◆ PROBLEM ◆
With images removed, return the whole listing exactly as written.
== == ==
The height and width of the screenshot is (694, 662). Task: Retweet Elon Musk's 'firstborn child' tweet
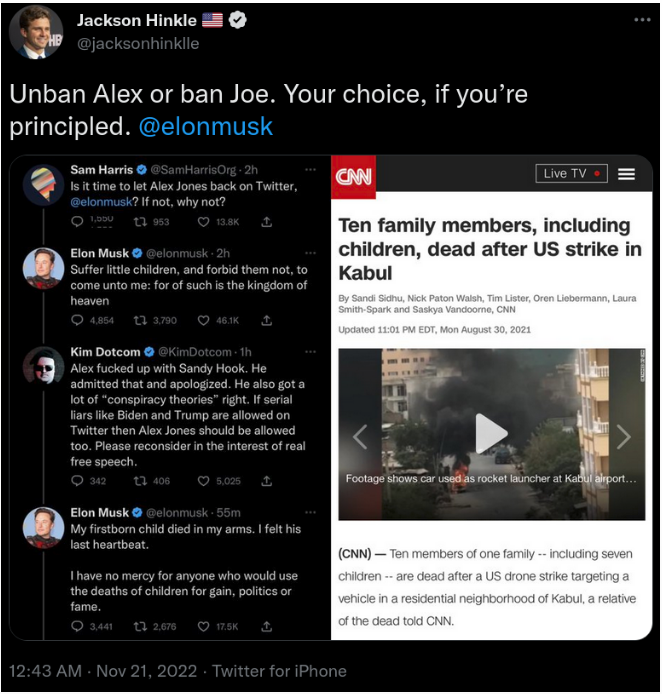138,627
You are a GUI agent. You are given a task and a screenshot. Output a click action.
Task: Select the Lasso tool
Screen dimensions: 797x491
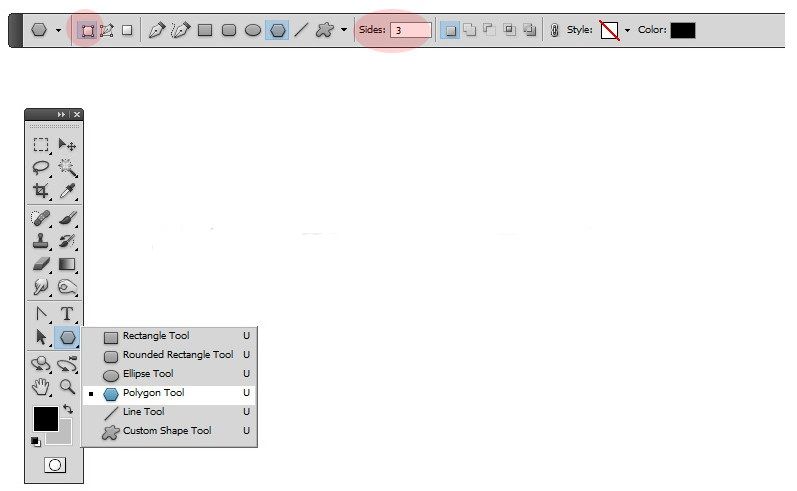pos(41,168)
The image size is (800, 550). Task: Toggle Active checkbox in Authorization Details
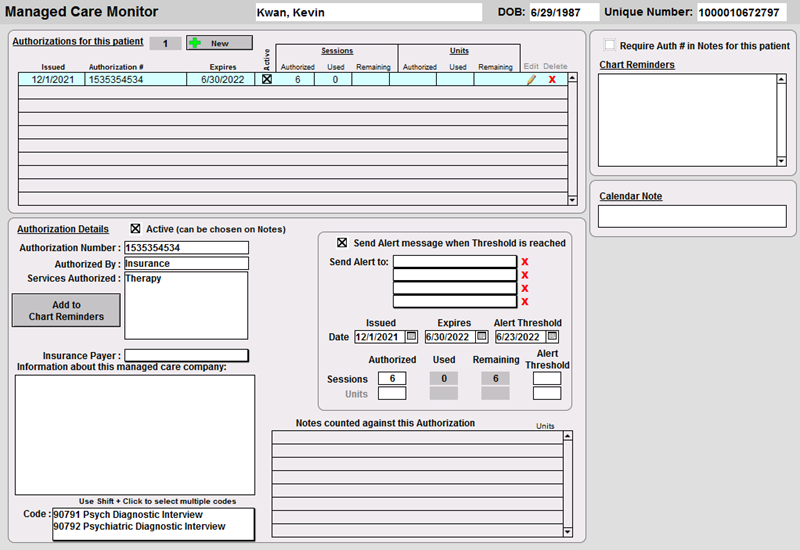tap(137, 228)
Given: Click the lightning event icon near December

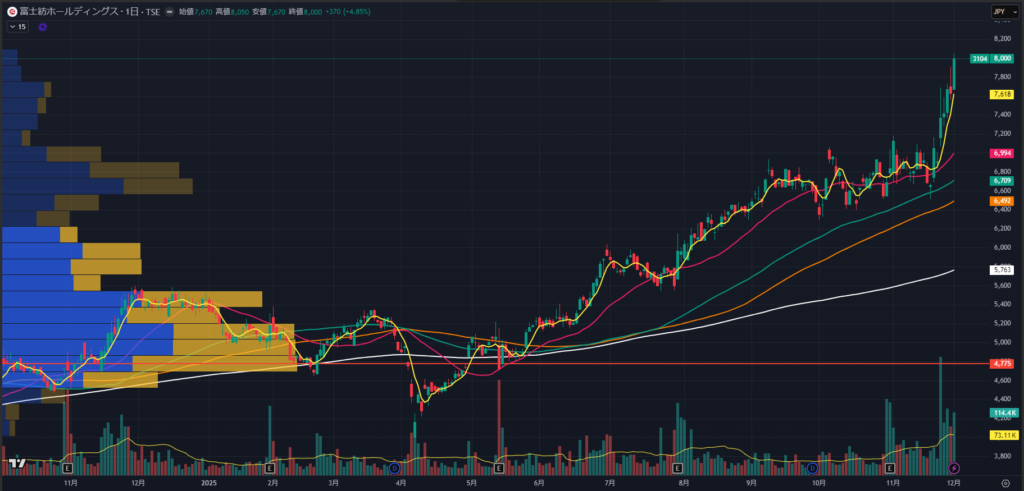Looking at the screenshot, I should (x=953, y=468).
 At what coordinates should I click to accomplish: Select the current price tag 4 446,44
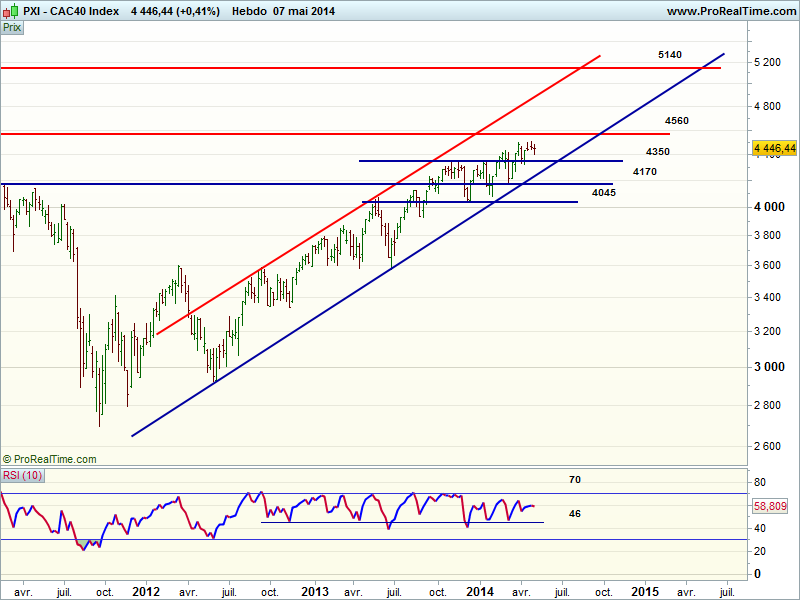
== == ==
◆ TASK SOLUTION ◆
The height and width of the screenshot is (694, 662). Task: Retweet Elon Musk's 'firstborn child' tweet
138,627
You are a GUI agent. You are given a task and a screenshot. Output a click action.
Task: Select the Lasso tool
Screen dimensions: 797x491
pos(41,168)
The image size is (800, 550). Task: Toggle Active checkbox in Authorization Details
tap(137, 228)
Given: Click the lightning event icon near December

Looking at the screenshot, I should (x=953, y=468).
 At what coordinates should I click to accomplish: Select the current price tag 4 446,44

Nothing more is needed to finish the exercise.